CHRIS GARDNER AND KIRAN CHUG

Waikato Times

Last updated 13:00 21/02/2011

The axe has fallen on AgResearch's controversial livestock cloning facility at Ruakura amid reports only 10 per cent of animals involved survived.

But applied biotechnologies general manager Jimmy Suttie said this morning the Hamilton facility – capable of containing up to 200 animals – had closed in September because stem cell research showed more promise.

Reports released by the Crown research institute under the Official Information Act show unacceptable death rates of laboratory animals forced AgResearch to end its cloning trials.

The reports detail chronic arthritis, pneumonia, lameness and blood poisoning among the causes of cattle, sheep and goat deaths and refer to trials including those carried out on genetically engineered animals being developed to produce a kind of super milk, as well as those being cloned.

Other trials where deaths occurred included those looking for resistance to eczema in sheep, exploring feeding motivation in pregnant sheep, and collecting tissue from genetically modified embryos.

Dr Suttie said that after 13 years of studying how to prevent abnormalities forming in cloned animals AgResearch had ended its cloning research.

"The decision was made, enough is enough."

Only about 10 per cent of cloned animals survived through the trials, with the major problems being spontaneous abortions and hydrops – where a cow's uterus filled up with water, leading to the mother being euthanised as well.

Animal Ethics Committee reports from Ruakura show 16 foetuses or calves from mid gestation onwards either spontaneously aborted or died in the neo natal period last year.

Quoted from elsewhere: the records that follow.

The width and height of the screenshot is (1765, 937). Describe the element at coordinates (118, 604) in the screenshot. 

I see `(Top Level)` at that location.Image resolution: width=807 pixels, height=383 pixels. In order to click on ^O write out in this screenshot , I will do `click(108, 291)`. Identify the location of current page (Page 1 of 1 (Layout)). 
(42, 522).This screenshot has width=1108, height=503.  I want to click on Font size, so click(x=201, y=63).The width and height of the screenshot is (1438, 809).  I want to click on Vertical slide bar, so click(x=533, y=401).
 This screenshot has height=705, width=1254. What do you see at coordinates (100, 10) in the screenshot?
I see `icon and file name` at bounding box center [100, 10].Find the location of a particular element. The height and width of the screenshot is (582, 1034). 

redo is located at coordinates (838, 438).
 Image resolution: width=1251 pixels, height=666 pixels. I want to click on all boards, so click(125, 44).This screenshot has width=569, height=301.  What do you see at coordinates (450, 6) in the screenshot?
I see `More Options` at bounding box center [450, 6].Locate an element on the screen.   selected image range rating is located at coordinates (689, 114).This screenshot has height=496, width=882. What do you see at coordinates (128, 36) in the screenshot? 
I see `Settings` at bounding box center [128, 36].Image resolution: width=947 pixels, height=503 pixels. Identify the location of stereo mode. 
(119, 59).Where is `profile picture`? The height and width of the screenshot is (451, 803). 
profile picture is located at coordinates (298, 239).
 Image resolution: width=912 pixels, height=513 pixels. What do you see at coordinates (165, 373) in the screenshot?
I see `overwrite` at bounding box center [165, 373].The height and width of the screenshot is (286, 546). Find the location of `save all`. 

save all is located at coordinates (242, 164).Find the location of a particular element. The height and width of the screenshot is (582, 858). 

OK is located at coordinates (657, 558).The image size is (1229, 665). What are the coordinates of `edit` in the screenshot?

Another 10 foetuses or calves were euthanised, as were 14 cows during last year's cloning trials.

Ruakura-based Vish Vishwanath, head of reproductive technologies, said the lab was closed due to a shift in focus driven by the Foundation of Research, Science and Technology (FORST).

The scientists who had worked on cloning were now working on stem cell reserarch.

Animal rights group Safe campaign director Hans Kriek said he did not believe New Zealand had seen the end of cloning. "While the cloning has been halted for now, it just takes another company to ask for more research."